Marijuana goes mainstream
What a difference a year or so makes.
Right now, as we speak, criminal cases are wending their way through Canada’s court system for individuals who were caught running “dial-a-dope” businesses. In case you’ve not run into that term before, it’s people who run a phone service to sell drugs. You dial, place an order, set up a meeting, hand over the money and get the goods.
If it’s a police officer on the other end of the line instead of a regular customer, the handover might end up with the seller in jail.
Now, with the changes in cannabis laws, it looks like our provincial liquor monopoly is getting into the dial-a-dope business as well, but you’ll be dialing this dealer on the internet, and delivery will be even more convenient.
A couple of weeks ago, the Newfoundland Labrador Liquor Corporation sent out request for proposals #T18-1186. The request is for someone to provide a “Cannabis eCommerce Solution” for the NLC. There’s a very short turnaround for the proposal: issued on April 6, the contract closed on April 20, and the system has to be completely ready for roll-out and operation by June 30.
Basically, the solution the liquor corporation is looking for is a way to sell weed on the web: to be more precise, to let customers to shop for cannabis online and have it delivered to their door.
Or, in their own words, “to enable … customers to place orders online and deliver to home.”
There are obviously a few hurdles: the system has to do things like allow the system to verify that potential buyers are of legal age, or, as the request for proposals puts it, “Age verification capabilities that will enable NLC to define acceptable age verification mechanisms such as credit cards, government issued I.Ds.”
There also have to be systems that make sure only residents of this province are using the service: “Address verifications capabilities that will enable NLC to define acceptable address types and ensure that all shipping addresses are within Newfoundland and Labrador.”
The site would also keep track of a buyer’s history of previous purchases, and their “favourited items.” There even has to be capability for an email weed newsletter, and plans are being made for customer support modules using any one of live chat, email and telephone support for customers.
In other words, weeds sales are quickly going to take the same lighter tone as the province’s handling of liquor sales. That’s all fine: both will be legal products. It will be marijuana mainstream, with the web-based systems handling both direct sales to customers and higher-volume sales to private licenced cannabis retailers.
The provincial government will go from weed policeman to storefront, online dealer, with every single one of the bells and whistles.
And the volumes might startle you — people bidding on NLC’s WeedWeb system (that’s my nickname, but they’re welcome to use it if they want) are being told to plan their systems to handle between 200,000 and 400,000 purchases in the first year alone. By Year 2, the NLC is expecting a maximum of 500,000 weed purchases. By year three, as many as 600,000 individual orders.
But what’s so startling is the speed involved. It’s already been startling to watch former staunch opponents of legalization — like former Conservative cabinet minister Julian Fantino — pop up as executives in newly formed pot companies. But when the law gets passed and the legalization switch gets flipped (either on the first of July or sometime in the months afterwards), one of the most startling things will be how instantaneous the transition will be.
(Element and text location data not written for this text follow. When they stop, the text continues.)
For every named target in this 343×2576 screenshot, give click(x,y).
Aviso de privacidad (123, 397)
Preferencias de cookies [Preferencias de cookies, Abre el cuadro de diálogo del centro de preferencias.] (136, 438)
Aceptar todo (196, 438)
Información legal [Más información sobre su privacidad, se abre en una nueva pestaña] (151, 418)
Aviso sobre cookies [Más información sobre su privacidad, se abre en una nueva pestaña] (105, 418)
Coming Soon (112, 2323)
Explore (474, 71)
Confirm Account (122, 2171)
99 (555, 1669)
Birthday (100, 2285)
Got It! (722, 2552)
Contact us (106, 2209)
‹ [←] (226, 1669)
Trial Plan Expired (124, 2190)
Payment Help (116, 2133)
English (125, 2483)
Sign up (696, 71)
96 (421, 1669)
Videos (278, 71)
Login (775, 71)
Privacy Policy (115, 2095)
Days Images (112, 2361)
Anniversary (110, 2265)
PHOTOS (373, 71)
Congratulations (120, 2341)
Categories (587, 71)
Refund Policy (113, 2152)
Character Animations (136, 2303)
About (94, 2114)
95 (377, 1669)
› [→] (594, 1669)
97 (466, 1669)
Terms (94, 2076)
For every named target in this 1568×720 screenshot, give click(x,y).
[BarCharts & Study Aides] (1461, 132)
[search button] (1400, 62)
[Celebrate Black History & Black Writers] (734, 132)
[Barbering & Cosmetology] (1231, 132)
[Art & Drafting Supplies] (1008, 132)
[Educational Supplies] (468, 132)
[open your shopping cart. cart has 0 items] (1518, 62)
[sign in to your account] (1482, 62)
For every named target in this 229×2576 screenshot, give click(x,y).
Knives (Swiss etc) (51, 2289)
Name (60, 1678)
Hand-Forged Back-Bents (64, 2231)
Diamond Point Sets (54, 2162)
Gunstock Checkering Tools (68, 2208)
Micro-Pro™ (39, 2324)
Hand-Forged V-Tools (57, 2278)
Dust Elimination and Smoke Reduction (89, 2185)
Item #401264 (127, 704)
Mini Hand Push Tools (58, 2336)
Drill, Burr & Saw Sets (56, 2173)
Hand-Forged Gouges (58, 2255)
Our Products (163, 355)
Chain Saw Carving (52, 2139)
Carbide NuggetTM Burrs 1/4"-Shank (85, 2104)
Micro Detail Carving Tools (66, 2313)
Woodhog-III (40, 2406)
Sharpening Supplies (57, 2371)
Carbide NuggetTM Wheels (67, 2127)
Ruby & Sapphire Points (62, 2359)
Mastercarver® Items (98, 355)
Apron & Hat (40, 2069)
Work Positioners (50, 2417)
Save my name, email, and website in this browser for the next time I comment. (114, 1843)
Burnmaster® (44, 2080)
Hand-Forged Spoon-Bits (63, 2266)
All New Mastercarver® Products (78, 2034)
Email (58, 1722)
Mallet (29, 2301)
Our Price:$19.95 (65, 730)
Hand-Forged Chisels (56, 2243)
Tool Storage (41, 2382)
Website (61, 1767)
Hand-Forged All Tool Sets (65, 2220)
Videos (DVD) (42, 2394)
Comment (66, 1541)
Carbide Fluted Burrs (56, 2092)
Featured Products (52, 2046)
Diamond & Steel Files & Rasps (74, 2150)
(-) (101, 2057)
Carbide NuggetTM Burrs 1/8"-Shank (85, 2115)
Websites will go live, and orders will be taken.
The provincial government will go from weed policeman to storefront, online dealer, with every single one of the bells and whistles.
The official transition of cannabis from “scourge of our youth” to corporate opportunity is truly a wonder to behold — but watching it, you can only imagine how quickly other scourges might be similarly commodified, with something as simple as a change in social mores.
It makes you wonder, though, how those who are still facing criminal charges – and those with long-standing records for marijuana convictions – think about the whole process.